_Records contained in a dataset_
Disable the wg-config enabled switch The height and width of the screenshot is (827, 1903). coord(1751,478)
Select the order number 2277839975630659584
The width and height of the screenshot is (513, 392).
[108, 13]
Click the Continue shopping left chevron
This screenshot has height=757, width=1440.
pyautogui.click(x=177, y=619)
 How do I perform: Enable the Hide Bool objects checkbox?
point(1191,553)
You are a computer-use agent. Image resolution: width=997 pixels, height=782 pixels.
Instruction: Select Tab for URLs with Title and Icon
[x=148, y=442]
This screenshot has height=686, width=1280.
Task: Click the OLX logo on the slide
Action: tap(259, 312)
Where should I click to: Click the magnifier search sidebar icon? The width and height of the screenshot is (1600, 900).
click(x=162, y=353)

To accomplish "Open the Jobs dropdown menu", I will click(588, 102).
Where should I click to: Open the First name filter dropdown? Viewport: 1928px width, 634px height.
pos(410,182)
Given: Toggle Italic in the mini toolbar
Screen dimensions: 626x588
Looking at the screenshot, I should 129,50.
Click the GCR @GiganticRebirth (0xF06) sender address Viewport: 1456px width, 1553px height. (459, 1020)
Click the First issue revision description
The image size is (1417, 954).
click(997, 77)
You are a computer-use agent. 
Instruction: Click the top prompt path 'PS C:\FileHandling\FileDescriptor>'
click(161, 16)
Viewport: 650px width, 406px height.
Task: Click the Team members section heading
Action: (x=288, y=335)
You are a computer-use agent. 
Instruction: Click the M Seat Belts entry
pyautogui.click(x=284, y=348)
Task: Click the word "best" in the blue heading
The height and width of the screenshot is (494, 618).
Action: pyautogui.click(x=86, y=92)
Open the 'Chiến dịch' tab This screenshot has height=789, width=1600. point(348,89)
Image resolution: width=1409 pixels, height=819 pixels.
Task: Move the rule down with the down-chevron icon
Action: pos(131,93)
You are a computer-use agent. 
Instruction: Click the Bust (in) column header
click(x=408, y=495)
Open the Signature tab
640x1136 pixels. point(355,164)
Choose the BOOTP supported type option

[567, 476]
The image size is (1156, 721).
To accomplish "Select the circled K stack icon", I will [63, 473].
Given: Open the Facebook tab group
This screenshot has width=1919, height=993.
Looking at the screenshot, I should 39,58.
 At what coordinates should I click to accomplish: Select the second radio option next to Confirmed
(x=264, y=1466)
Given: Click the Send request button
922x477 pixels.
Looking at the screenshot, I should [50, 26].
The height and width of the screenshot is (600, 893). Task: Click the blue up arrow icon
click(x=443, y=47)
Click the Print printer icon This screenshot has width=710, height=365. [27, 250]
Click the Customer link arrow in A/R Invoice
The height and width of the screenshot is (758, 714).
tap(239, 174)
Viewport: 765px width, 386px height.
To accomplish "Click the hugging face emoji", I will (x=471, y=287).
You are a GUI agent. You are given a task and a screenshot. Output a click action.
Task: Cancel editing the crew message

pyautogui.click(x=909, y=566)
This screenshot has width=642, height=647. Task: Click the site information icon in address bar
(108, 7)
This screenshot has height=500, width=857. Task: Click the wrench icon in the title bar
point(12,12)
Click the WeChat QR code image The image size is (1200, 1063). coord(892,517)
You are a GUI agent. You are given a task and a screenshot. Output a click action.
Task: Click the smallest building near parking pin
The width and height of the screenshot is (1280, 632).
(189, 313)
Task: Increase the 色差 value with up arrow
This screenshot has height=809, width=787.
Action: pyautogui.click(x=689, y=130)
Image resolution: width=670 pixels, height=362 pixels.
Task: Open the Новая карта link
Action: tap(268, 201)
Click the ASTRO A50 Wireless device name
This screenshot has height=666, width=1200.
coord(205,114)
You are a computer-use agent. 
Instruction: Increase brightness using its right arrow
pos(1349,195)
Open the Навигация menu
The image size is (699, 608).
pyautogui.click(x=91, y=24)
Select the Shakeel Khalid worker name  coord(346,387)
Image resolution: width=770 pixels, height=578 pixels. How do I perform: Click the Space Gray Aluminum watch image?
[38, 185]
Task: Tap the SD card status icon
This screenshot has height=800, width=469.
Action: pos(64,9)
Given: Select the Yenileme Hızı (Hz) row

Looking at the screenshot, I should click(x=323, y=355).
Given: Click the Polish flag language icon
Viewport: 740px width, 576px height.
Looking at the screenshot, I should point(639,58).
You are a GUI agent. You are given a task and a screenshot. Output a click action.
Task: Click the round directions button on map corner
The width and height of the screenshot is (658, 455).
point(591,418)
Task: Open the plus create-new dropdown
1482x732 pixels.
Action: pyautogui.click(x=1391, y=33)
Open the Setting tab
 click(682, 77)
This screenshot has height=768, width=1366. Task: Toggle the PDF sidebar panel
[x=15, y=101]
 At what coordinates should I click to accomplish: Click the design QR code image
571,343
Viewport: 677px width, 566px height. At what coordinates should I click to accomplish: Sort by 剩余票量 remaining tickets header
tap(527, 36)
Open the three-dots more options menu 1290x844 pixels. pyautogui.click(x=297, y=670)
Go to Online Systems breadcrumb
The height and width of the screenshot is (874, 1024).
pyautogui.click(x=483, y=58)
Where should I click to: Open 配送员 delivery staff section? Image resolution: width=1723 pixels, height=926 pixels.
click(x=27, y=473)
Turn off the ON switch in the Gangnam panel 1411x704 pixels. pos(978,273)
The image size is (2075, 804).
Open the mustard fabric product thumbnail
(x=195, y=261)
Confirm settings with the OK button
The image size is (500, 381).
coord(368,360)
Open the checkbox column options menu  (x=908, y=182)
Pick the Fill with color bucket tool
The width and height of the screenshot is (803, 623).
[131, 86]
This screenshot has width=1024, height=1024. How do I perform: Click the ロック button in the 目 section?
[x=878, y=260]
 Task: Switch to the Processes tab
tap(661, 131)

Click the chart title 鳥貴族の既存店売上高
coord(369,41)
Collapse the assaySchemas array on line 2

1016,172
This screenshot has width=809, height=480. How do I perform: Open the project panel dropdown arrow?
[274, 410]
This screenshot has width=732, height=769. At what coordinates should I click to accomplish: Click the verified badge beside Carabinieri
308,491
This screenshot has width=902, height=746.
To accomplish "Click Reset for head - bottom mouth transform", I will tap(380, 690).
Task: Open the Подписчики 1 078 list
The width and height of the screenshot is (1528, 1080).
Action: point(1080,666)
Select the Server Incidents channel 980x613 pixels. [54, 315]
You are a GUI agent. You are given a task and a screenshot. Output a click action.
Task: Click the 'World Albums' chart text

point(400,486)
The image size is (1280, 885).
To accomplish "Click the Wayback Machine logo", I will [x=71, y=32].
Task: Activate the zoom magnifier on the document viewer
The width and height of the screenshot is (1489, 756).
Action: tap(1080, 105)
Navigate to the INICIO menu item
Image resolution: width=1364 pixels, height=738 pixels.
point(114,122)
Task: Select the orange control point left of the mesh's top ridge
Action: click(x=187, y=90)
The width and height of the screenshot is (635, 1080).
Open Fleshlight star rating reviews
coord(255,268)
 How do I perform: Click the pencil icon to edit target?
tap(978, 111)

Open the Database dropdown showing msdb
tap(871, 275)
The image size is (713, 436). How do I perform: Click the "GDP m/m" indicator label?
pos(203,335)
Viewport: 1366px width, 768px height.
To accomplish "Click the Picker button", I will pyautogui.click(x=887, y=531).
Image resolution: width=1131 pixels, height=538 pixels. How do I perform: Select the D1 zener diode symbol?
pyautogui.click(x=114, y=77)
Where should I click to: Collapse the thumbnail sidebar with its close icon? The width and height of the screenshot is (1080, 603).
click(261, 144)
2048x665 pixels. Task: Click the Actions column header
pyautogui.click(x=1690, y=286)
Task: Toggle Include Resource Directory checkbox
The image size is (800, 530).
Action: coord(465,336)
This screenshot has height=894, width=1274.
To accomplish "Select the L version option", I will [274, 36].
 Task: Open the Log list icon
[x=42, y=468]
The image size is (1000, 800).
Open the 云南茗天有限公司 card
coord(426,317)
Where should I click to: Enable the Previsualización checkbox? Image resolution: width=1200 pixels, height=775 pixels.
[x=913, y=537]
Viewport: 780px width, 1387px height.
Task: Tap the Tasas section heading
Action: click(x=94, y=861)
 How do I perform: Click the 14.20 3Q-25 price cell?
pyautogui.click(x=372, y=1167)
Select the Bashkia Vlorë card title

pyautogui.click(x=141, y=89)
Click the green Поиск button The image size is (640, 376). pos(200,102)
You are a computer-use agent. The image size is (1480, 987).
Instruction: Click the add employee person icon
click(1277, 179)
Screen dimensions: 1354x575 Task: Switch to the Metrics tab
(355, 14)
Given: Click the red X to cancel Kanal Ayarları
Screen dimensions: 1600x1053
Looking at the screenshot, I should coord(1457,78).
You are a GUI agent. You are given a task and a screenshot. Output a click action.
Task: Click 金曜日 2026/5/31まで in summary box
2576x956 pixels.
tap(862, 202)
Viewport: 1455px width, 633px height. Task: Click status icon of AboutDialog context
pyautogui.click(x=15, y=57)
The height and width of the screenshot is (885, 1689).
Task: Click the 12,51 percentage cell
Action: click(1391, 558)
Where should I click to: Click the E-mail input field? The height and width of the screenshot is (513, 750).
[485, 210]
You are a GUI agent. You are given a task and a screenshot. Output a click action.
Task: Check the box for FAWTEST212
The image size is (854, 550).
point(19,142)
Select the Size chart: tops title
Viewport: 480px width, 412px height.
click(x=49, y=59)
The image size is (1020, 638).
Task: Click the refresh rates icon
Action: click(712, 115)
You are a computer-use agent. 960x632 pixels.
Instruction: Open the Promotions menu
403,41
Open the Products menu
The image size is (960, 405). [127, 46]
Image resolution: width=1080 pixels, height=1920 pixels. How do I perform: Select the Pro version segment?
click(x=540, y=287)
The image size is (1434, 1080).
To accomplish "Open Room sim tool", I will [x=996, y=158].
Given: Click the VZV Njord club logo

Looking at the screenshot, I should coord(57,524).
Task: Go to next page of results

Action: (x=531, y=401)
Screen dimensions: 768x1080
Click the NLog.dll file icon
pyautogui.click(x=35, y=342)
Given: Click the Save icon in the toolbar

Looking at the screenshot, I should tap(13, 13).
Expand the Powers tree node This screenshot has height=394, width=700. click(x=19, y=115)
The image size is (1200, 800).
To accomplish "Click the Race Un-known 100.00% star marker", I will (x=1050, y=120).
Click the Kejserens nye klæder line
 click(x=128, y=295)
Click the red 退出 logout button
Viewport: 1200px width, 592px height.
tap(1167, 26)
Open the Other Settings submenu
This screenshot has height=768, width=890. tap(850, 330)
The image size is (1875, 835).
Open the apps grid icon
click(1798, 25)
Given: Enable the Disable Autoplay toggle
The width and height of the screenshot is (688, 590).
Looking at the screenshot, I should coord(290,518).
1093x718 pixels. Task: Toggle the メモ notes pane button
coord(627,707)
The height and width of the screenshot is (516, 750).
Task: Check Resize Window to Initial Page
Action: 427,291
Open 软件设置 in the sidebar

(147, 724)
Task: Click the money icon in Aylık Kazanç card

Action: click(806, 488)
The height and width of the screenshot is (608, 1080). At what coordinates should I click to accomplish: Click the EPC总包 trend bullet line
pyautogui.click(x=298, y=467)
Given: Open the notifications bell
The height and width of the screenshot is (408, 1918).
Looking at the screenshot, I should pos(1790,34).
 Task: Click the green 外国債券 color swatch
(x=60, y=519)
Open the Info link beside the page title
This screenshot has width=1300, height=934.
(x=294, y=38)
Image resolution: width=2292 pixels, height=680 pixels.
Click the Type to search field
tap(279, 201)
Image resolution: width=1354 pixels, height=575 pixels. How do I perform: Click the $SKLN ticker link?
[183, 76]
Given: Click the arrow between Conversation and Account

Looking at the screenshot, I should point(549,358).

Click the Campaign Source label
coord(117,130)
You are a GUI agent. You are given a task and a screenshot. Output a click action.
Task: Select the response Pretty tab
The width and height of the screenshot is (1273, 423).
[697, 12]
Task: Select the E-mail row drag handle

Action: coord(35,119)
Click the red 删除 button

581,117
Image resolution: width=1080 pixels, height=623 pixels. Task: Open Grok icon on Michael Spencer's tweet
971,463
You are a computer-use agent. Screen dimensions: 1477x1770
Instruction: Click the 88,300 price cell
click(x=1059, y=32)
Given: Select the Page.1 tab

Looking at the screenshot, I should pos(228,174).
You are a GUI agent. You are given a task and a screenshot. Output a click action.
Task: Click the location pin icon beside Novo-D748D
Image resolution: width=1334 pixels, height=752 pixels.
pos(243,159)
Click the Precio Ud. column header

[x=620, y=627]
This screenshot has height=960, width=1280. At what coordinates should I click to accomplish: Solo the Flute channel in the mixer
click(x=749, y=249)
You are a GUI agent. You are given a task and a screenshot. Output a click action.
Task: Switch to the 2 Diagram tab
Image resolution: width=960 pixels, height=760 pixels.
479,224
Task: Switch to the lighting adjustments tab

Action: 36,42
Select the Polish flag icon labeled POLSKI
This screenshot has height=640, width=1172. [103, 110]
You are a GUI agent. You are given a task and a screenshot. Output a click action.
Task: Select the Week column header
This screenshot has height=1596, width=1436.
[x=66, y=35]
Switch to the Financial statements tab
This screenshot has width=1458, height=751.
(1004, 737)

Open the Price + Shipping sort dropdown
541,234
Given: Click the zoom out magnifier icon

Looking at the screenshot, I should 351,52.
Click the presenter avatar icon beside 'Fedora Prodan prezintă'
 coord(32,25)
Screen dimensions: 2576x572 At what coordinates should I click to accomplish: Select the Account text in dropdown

_Goal of the exercise_
Word for word, output the lines of the data from its first line through the line where "You are a computer-use agent. Image" appears, and stop there.

_Answer section_
Disable the wg-config enabled switch The height and width of the screenshot is (827, 1903). coord(1751,478)
Select the order number 2277839975630659584
The width and height of the screenshot is (513, 392).
[108, 13]
Click the Continue shopping left chevron
This screenshot has height=757, width=1440.
pyautogui.click(x=177, y=619)
 How do I perform: Enable the Hide Bool objects checkbox?
point(1191,553)
You are a computer-use agent. Image resolution: width=997 pixels, height=782 pixels.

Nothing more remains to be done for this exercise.